Em círculos que cultuam o MMS é comum, também, desacreditar as recomendações de órgãos oficiais de saúde sob o argumento de que eles agiriam sob influência de lobby da indústria farmacêutica. A tese é que o dióxido de cloro seria uma ameaça aos medicamentos tradicionais, pois os tornaria obsoletos, tamanha a sua eficiência. Também circulam informações antivacina já extensamente desmentidas pela ciência — como a de que o próprio autismo teria como uma de suas causas a vacinação.

CONDUTA CRIMINOSA

A advogada Bruna Marques Saraiva, presidente da Comissão da Criança e do Adolescente da OAB (Ordem dos Advogados do Brasil) do Paraná, avalia que a utilização do MMS em crianças pode ser enquadrada como conduta criminosa e fere o Estatuto da Criança e do Adolescente, a Lei Brasileira de Inclusão da Pessoa com Deficiência e a Constituição.

“Sabe-se que a utilização prolongada do produto vem causando vômitos, diarreias, desidratação, úlceras, gastrite, insuficiência renal, irritação e lesão das mucosas do organismo e até a morte de jovens e crianças.

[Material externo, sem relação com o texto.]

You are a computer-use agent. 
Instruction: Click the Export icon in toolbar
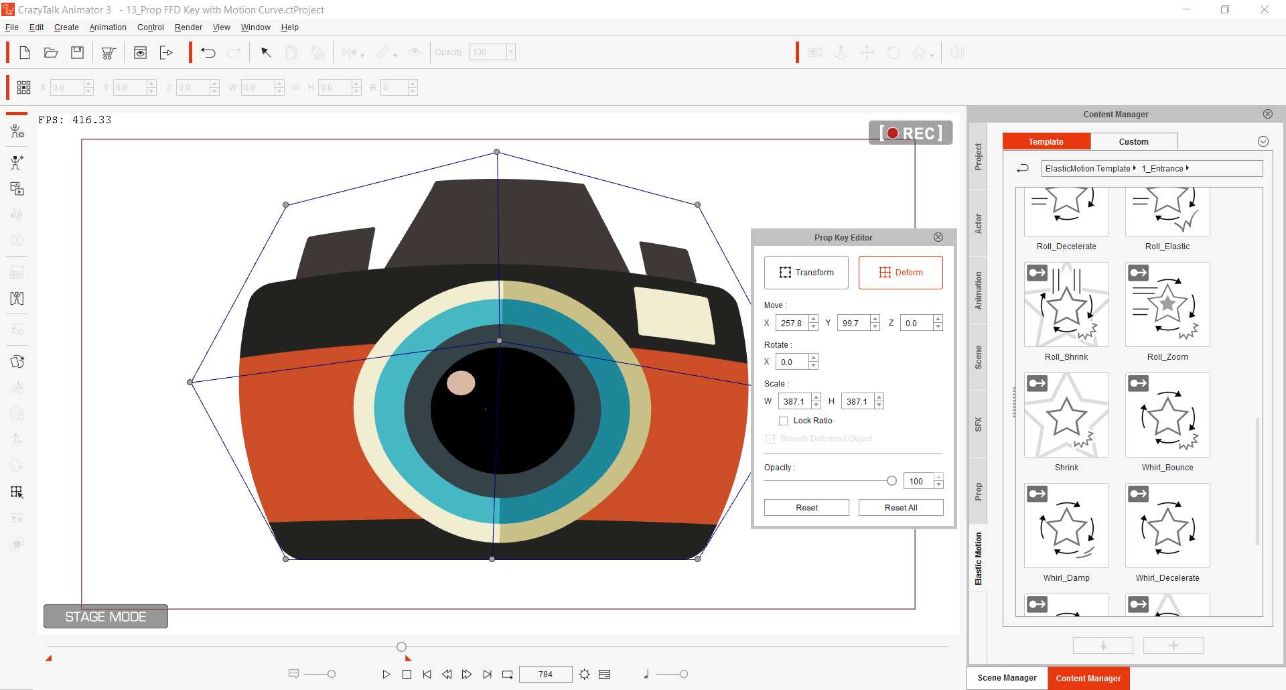tap(166, 52)
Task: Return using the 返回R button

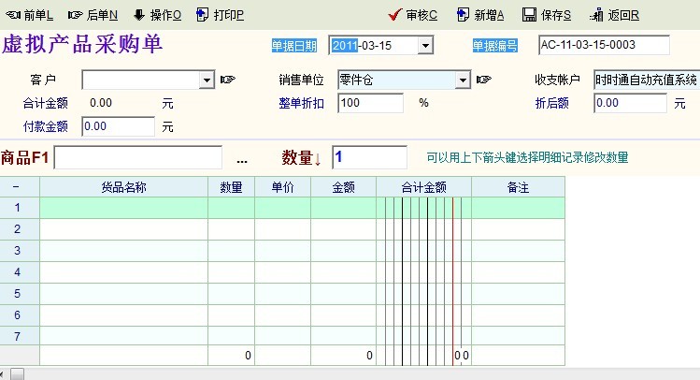Action: pyautogui.click(x=615, y=15)
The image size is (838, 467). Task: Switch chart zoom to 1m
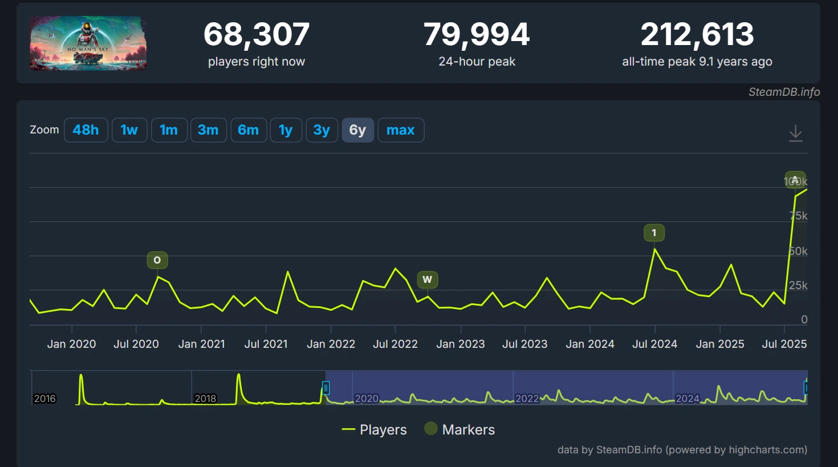[x=169, y=130]
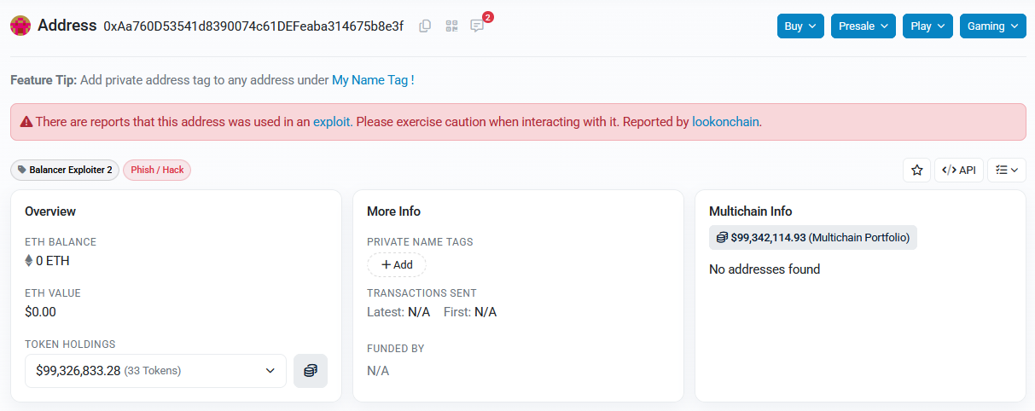The height and width of the screenshot is (411, 1035).
Task: Click the API button
Action: [x=959, y=170]
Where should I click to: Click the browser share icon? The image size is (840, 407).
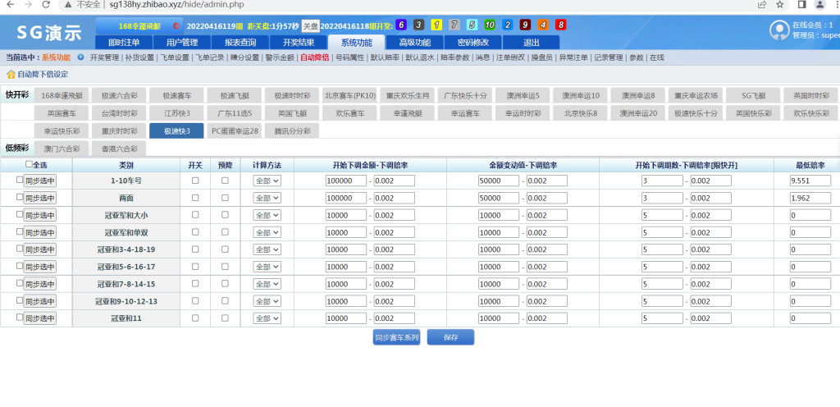tap(762, 4)
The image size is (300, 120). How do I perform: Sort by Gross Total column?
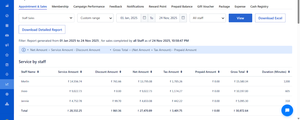click(x=239, y=72)
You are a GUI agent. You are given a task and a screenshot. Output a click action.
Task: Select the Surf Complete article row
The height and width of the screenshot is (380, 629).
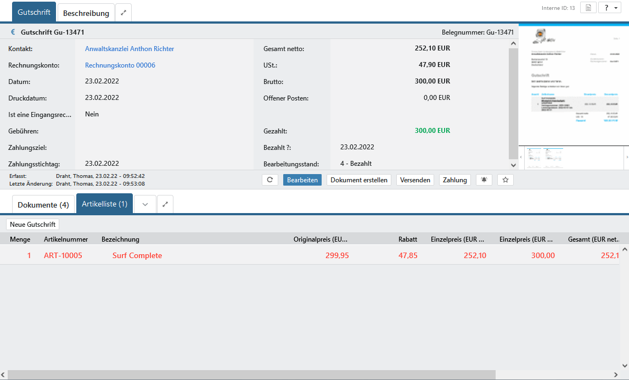pos(137,255)
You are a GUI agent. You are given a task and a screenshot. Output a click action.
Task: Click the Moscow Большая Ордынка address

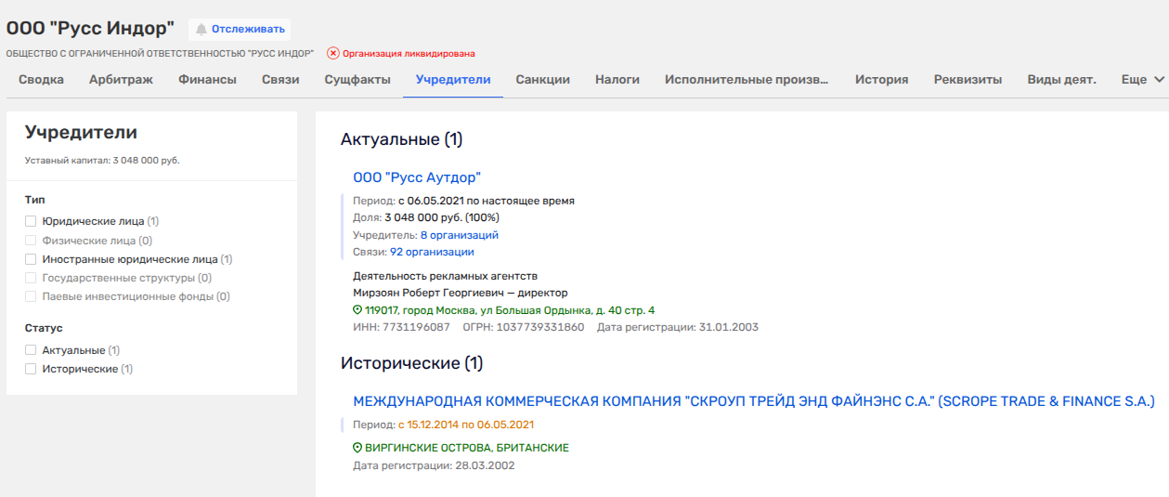coord(510,310)
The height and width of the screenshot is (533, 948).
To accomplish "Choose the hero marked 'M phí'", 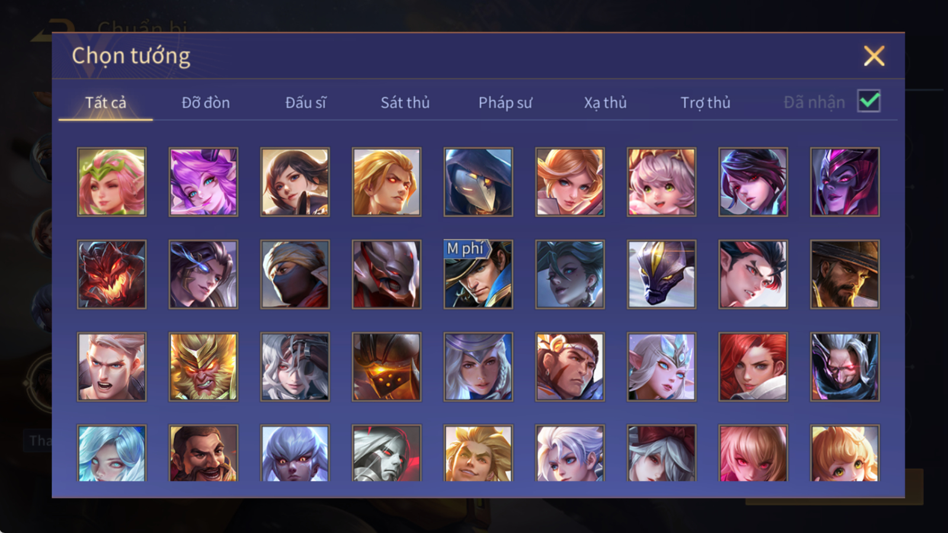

E essas consequências decorrem de decisão arbitrária dos seus responsáveis em ministrar o MMS sem a indicação e acompanhamento médico”, explica a advogada, em resposta enviada por e-mail à FOLHA.

“Não se duvida do amor desses responsáveis pelos autistas sob sua responsabilidade. Mas ações precipitadas, baseadas em informações disponibilizadas em mídia virtual, sem qualquer aconselhamento médico individualizado, somente demonstram o quanto essa parcela da sociedade encontra-se desprovida de ações governamentais e sociais para a consciência sobre a temática do autismo, uma vez que não há qualquer estudo que comprove a eficácia do MMS enquanto medicamento”, avalia.

Questionado sobre a responsabilidade do médico que recomendar o uso do MMS, o CRM-PR (Conselho Regional de Medicina do Paraná) reforça que a substância tem a fabricação, distribuição e comercialização proibidas, e que o Código de Ética Médica veda ao médico “deixar de colaborar com as autoridades sanitárias ou infringir a legislação”. “O eventual descumprimento das normas éticas por parte do profissional médico é passível de apuração com consequências previstas em lei”, diz a nota enviada à reportagem.